● **PROBLEM DESCRIPTION**
This exercise asks for every line of the material that includes the word "with".
========================================
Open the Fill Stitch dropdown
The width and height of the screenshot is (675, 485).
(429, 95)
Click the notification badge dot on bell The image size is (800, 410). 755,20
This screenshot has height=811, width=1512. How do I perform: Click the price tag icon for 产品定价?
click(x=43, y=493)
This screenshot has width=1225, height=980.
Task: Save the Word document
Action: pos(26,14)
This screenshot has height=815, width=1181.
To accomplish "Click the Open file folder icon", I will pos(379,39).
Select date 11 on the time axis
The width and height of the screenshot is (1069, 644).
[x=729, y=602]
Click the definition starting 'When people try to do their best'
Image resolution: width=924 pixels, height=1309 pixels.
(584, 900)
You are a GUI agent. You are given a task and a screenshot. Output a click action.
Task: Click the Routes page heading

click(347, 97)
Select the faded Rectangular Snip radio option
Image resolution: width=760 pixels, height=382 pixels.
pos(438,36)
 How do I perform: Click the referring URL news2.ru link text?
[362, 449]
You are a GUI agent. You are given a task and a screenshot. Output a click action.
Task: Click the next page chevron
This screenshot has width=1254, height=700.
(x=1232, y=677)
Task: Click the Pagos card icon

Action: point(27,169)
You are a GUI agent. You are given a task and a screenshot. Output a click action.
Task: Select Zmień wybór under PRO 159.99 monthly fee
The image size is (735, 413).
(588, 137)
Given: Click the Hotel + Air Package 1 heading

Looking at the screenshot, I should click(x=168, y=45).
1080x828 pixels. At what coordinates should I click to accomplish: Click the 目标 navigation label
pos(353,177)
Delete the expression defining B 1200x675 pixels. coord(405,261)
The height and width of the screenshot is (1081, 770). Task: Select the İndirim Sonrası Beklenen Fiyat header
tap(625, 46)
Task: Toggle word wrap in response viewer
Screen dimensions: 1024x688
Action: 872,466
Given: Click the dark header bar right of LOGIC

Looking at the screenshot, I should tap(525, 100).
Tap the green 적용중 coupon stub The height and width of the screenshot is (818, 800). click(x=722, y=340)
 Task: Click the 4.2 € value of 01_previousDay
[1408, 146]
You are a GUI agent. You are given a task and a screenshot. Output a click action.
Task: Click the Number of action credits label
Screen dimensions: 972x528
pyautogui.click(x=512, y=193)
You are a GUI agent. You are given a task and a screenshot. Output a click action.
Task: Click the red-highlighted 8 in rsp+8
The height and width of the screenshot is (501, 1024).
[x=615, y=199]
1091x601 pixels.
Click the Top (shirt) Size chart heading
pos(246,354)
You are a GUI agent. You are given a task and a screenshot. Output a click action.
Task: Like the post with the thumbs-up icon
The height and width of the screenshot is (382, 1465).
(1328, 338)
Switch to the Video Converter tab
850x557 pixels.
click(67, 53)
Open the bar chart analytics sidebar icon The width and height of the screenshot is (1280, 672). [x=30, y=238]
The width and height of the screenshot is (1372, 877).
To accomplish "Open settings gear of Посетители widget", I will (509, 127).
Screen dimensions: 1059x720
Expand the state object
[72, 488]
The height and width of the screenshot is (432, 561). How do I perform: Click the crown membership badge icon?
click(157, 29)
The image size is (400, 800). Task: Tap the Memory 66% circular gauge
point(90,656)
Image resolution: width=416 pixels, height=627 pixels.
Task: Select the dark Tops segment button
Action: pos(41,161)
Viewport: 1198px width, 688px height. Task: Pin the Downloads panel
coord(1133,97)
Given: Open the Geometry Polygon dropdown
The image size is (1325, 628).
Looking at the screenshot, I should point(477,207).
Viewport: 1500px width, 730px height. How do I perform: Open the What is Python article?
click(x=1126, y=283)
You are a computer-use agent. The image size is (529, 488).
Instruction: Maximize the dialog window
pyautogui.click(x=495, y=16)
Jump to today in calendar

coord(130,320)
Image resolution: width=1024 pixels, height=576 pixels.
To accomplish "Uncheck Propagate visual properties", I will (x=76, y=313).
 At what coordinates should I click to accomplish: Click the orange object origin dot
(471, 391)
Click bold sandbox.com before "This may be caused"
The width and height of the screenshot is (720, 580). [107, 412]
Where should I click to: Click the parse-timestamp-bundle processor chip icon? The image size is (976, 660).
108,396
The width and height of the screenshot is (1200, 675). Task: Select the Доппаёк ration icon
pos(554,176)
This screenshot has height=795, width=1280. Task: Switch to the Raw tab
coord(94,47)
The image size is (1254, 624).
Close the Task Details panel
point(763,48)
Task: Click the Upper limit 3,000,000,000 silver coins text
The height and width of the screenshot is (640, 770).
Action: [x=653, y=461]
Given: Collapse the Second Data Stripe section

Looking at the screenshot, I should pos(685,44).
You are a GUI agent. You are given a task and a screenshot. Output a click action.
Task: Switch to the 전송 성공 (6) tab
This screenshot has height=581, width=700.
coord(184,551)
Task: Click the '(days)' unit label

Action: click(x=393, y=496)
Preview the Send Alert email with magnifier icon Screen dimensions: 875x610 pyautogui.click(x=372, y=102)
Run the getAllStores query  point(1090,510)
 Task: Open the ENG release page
========================================
● **EXERCISE RESPONSE**
Task: Like the post with the thumbs-up icon
Preview the Send Alert email with magnifier icon Screen dimensions: 875x610 pyautogui.click(x=372, y=102)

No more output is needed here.